Stobart's revenue from continuing operations increased by 13% in the quarter. Underlying EBITDA (earnings before interest, tax, depreciation and amortisation) rose by 102% to £20.2m, while underlying pre-tax profit increased from £4.6m to £16.2m.
Stobart's Southend airport is set to increase passengers per year by as many as 600,000 due to a head of terms that has been signed with CityJet. It will operate flights to up to 18 new destinations starting in April 2017. Furthermore, Stobart Rail has a £61m order pipeline and has won a number of new contracts, while investment in Eddie Stobart continues to perform well.
Looking ahead, Stobart is forecast to increase its bottom line by 17% in the current year and by a further 11% next year.
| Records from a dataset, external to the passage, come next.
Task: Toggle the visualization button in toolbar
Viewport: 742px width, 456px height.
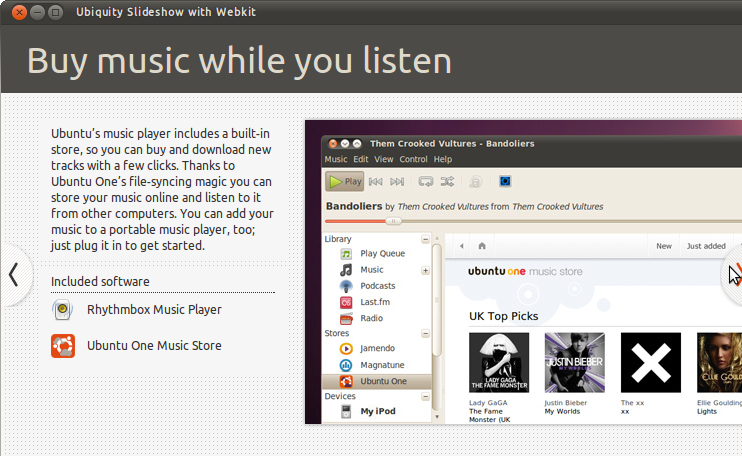Action: 505,182
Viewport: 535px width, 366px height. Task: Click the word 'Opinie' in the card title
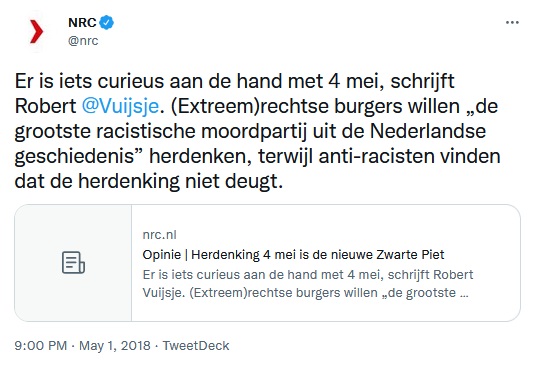coord(162,254)
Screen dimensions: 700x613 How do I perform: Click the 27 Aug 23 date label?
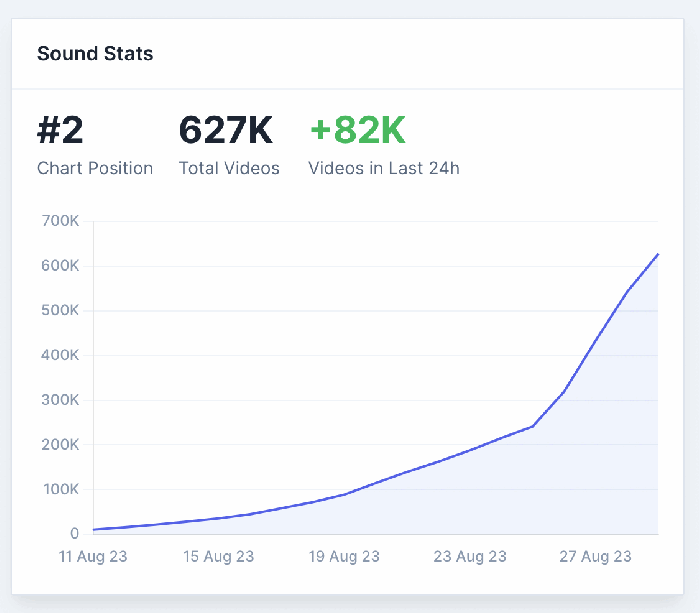click(x=596, y=557)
These forecasts are very impressive and show that the company's strategy is set to continue to pay off.
However, a rising bottom line already seems to have been priced-in by the market as Stobart's shares have risen by 47% in the current year. This puts them on a price-to-earnings (P/E) ratio of 26.4. When this is combined with the earnings outlook for Stobart, it equates to a price-to-earnings growth (PEG) ratio of 1.9. This is relatively unappealing given the company's exposure to the UK at a time when the economy's future is highly uncertain.
A better buy?
Therefore, it may be prudent to invest elsewhere, even though Stobart's outlook continues to be bright and its quarterly update was positive. One alternative within the industrial transportation sector is Royal Mail(LSE: RMG). Clearly, it's a very different business to Stobart, but it has considerably greater appeal for long-term investors.
Royal Mail is forecast to increase its earnings by just 3% over the next two years, but its shares offer a wide margin of safety. They have a P/E ratio of 11.7 and this indicates that their downside risk is reduced, while their scope for an upward rerating is high. Furthermore, Royal Mail has European operations that have the potential to perform well. They could benefit from a weaker pound and this may cause a positive translation effect on Royal Mail's profit numbers over the medium term.
In addition, Royal Mail remains a sound income stock. Its yield of 4.7% may be lower than Stobart's yield of 7.1%, however Royal Mail's dividend is well covered by profit at 1.8 times. Stobart's dividend exceeds forecast earnings, which could mean that Royal Mail's dividend is more resilient and reliable over the medium-to-long term. Alongside its lower valuation, this makes Royal Mail the better buy of the two companies at the present time.
But is this an even better buy?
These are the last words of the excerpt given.